HDU 5245 期望概率

Joyful

Time Limit: 2000/1000 MS (Java/Others)    Memory Limit: 65536/65536 K (Java/Others)

Total Submission(s): 1610    Accepted Submission(s): 707


Problem Description

Sakura has a very magical tool to paint walls. One day, kAc asked Sakura to paint a wall that looks like an M×N matrix.
The wall has M×N squares
in all. In the whole problem we denotes (x,y) to
be the square at the x-th
row, y-th
column. Once Sakura has determined two squares (x1,y1) and (x2,y2),
she can use the magical tool to paint all the squares in the sub-matrix which has the given two squares as corners.

However, Sakura is a very naughty girl, so she just randomly uses the tool for K times.
More specifically, each time for Sakura to use that tool, she just randomly picks two squares from all the M×N squares,
with equal probability. Now, kAc wants to know the expected number of squares that will be painted eventually.

 

Input

The first line contains an integer T(T≤100),
denoting the number of test cases.

For each test case, there is only one line, with three integers M,N and K.
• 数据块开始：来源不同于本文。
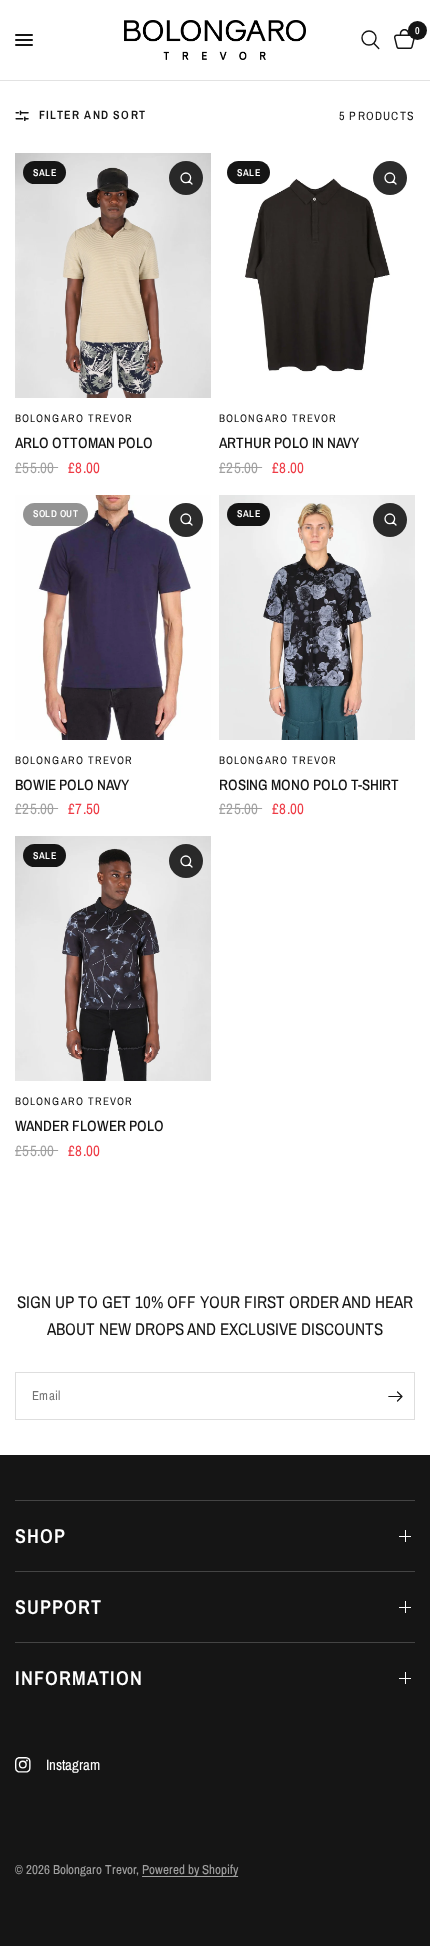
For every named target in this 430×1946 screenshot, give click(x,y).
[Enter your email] (395, 1396)
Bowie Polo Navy (72, 784)
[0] (401, 40)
It is guaranteed that 1≤M,N≤500, 1≤K≤20.

 

Output

For each test case, output ''Case #t:'' to represent the t-th
case, and then output the expected number of squares that will be painted. Round to integers.

 

Sample Input

2
3 3 1
4 4 2

 

Sample Output

Case #1: 4
Case #2: 8

题意:一个大矩形由M*N个小方块组成，一个人每次选两个小方块，他可以对以这两个方块为顶点的矩形面积内的小方块上色，他一共可选k次，现在求被上色的小方块数目的期望

每个块可以重复选择，每个点可以重复染色，染几次就算几次。第一个方块的选择有n*m种，第二个方块有n*m种选择，所以共有n*m*n*m种选择。

定义运算p(a,b)=a*b*a*b;

若对于一个方块a[i,j]不被选择的情况共有p(i-1,N)+p(M-i,N)+p(j-1,M)+p(N-j,M)-p(i-1,j-1)-p(M-i,j-1)-p(N-j,i-1)-p(N-j,M-i)种情况，所以可以算出对于一次选择他不被染色的概率，进而求出K次选择他不被染色的概率。对每个方块进行这样的操作，即可算出期望。

#include<bits/stdc++.h>
#define ll long long
using namespace std;
ll p(ll a,ll b)
{
return a*a*b*b;
}

int main()
{
int T;
scanf("%d",&T);
int cas=1;
while(T--)
{
ll M,N,K;
scanf("%lld%lld%lld",&M,&N,&K);
ll ans,sum;
double q=0;
double res=0;
sum=p(M,N);
for(ll i=1;i<=M;i++)
{
for(ll j=1;j<=N;j++)
{
ans=0;
ans+=p(i-1,N);
ans+=p(M-i,N);
ans+=p(j-1,M);
ans+=p(N-j,M);
ans-=p(i-1,j-1);
ans-=p(M-i,j-1);
ans-=p(N-j,i-1);
ans-=p(N-j,M-i);
// printf("%lld\n",ans);
q=1.0*ans/sum;
// printf("%lf\n",q);
double tmp=1;
for(ll i=0;i<K;i++)
tmp*=q;
res+=1-tmp;
}
}
printf("Case #%d: %.0lf\n",cas++,res);
}
return 0;
}